→ Short exercise: Please rewrite the items from the line that contains "Viewport: 1275px width, 789px height." through the last item, keeping every request. Raise each coordinate in the answers by 77 and leave all other numbers as they are.

→ Extracted material:
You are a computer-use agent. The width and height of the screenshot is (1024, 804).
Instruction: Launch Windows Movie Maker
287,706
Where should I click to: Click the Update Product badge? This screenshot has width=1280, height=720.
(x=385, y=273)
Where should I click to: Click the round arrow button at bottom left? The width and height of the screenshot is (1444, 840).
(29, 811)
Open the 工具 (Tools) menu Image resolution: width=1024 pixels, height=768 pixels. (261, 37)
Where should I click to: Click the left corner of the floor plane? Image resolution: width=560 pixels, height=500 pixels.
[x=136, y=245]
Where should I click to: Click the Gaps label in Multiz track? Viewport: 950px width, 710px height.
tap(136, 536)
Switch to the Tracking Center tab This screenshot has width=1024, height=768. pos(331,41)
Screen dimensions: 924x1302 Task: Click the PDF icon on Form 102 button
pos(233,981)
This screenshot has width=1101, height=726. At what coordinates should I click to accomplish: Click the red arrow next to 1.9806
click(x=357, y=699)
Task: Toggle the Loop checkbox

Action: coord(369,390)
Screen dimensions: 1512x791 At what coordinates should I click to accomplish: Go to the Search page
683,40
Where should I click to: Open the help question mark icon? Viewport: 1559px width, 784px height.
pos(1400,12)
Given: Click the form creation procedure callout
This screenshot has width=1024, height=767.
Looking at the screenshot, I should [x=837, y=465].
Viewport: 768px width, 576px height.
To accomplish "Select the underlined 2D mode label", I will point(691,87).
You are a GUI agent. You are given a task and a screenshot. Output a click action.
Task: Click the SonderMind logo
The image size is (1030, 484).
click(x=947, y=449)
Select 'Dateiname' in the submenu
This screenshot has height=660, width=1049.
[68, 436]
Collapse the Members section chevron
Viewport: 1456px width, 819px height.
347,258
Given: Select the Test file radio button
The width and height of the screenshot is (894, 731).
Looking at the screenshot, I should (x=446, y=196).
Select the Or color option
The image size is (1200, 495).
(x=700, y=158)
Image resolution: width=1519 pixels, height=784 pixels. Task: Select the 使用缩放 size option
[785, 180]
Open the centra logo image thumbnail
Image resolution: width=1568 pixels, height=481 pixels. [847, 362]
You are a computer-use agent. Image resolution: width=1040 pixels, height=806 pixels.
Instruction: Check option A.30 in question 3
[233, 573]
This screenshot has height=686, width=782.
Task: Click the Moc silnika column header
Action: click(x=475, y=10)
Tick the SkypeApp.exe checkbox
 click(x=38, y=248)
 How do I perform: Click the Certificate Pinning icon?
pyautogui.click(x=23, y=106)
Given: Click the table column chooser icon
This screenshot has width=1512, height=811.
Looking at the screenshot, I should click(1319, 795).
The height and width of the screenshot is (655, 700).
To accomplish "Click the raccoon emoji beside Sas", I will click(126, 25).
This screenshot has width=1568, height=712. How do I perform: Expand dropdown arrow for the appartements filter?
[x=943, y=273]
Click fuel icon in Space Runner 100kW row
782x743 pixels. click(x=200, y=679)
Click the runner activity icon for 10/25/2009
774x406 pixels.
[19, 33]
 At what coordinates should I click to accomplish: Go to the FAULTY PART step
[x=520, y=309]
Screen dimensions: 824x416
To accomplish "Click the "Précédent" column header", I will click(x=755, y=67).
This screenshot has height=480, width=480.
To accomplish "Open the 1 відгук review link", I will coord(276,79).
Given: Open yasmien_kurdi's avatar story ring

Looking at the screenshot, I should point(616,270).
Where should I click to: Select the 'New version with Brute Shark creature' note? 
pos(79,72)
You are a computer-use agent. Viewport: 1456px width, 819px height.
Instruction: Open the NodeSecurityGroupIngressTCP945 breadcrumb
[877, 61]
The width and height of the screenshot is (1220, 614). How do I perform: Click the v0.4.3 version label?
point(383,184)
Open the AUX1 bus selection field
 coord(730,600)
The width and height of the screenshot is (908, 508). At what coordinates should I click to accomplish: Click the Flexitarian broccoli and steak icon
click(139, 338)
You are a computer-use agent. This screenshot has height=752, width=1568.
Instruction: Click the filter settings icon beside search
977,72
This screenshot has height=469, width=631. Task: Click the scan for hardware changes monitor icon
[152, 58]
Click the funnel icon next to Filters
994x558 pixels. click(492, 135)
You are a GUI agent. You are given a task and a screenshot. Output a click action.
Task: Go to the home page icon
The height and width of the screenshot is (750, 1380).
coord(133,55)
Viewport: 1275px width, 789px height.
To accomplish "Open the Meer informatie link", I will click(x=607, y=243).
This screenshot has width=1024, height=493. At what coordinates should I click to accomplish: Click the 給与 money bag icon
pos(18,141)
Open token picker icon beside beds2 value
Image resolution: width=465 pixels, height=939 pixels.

→ Output for this exercise:
Viewport: 1275px width, 789px height.
To accomplish "Open the Meer informatie link", I will click(x=684, y=320).
This screenshot has width=1024, height=493. At what coordinates should I click to accomplish: Click the 給与 money bag icon
pos(95,218)
Open token picker icon beside beds2 value
Image resolution: width=465 pixels, height=939 pixels.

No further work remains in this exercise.